(Beginning of Extracted records)

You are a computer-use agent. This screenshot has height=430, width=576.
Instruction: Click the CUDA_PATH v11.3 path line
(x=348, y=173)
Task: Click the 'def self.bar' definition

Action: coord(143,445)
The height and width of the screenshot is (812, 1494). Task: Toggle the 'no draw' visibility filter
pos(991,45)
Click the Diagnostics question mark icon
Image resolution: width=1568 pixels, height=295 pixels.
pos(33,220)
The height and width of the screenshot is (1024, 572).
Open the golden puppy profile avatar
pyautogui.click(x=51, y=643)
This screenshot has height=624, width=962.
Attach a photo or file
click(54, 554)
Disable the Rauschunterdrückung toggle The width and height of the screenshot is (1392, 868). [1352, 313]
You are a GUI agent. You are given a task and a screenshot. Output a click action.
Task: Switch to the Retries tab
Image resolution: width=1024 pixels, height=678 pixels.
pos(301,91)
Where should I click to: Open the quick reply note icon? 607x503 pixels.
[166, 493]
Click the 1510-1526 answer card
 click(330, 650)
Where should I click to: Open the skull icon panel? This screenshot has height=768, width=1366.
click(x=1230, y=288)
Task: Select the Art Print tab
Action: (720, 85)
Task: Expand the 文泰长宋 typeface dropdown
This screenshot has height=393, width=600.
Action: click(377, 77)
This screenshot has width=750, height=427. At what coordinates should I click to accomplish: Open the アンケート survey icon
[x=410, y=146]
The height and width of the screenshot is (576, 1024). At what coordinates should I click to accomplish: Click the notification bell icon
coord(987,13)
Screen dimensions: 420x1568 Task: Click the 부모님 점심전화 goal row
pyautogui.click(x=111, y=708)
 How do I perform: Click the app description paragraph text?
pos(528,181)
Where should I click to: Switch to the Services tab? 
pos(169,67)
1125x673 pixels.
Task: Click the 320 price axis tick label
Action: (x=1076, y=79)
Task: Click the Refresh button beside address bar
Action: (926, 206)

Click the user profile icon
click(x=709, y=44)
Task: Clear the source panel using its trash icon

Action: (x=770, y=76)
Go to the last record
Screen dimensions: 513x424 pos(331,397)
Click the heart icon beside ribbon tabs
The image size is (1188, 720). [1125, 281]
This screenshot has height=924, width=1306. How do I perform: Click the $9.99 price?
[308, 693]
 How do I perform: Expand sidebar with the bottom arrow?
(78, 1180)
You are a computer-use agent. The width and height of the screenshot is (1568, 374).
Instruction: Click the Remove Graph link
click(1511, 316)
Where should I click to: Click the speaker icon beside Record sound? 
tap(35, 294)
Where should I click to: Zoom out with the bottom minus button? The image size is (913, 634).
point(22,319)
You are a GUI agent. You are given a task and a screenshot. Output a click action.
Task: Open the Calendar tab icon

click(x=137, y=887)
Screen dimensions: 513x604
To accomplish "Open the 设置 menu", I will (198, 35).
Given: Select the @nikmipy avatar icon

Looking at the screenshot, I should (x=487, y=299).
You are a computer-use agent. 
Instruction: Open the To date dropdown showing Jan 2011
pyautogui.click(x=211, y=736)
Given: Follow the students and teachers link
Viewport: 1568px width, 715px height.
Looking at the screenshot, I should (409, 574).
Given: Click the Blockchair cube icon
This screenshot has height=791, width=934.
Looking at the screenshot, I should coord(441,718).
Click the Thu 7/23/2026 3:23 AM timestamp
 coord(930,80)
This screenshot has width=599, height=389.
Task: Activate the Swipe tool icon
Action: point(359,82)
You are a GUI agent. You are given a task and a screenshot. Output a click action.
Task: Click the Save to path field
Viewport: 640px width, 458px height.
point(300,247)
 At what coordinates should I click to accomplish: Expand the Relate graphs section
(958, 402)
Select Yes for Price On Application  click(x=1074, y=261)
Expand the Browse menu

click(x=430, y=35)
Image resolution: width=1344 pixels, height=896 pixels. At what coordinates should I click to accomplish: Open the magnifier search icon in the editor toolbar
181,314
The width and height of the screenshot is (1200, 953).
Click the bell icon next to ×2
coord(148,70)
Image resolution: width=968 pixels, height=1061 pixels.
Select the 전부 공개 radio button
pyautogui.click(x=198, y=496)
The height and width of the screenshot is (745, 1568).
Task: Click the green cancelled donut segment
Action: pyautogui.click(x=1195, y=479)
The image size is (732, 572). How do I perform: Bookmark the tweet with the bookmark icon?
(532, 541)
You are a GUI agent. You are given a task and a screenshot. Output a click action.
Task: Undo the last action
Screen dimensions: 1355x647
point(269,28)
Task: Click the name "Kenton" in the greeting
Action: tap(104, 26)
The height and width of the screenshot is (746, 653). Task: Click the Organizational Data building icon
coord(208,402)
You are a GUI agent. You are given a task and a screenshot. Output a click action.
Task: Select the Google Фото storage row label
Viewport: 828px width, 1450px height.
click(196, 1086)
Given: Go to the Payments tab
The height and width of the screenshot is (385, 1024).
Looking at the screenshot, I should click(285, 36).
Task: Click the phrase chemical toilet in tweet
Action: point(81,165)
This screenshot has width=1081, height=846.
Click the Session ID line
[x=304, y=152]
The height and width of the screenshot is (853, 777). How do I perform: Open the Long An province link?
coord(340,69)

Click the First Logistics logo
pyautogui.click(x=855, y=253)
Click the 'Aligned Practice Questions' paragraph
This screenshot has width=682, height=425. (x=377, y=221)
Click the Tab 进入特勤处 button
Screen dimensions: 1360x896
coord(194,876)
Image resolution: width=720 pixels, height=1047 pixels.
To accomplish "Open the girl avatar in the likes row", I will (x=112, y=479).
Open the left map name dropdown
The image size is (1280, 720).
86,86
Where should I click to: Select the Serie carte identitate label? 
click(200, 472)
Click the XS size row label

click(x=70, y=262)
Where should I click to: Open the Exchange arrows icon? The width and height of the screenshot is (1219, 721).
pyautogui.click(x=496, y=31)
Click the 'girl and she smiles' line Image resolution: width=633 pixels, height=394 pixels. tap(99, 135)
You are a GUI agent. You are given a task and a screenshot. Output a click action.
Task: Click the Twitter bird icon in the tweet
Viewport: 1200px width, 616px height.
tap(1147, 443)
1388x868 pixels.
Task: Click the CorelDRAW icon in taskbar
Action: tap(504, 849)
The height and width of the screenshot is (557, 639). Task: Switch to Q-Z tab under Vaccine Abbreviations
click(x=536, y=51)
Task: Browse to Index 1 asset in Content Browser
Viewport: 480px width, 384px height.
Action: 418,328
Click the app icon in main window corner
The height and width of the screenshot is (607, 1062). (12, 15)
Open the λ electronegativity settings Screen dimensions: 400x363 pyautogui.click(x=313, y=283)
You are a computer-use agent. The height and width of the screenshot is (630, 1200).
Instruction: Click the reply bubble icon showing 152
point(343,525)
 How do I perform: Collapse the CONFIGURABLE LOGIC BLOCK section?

(End of Extracted records)

- [Assigned task] In the records above, find the line with "The height and width of the screenshot is (746, 653)."; write out exactly that line and each one after it, stopping after the line with "Task: Select the Google".

- [Solution]
The height and width of the screenshot is (746, 653). Task: Click the Organizational Data building icon
coord(208,402)
You are a GUI agent. You are given a task and a screenshot. Output a click action.
Task: Select the Google Фото storage row label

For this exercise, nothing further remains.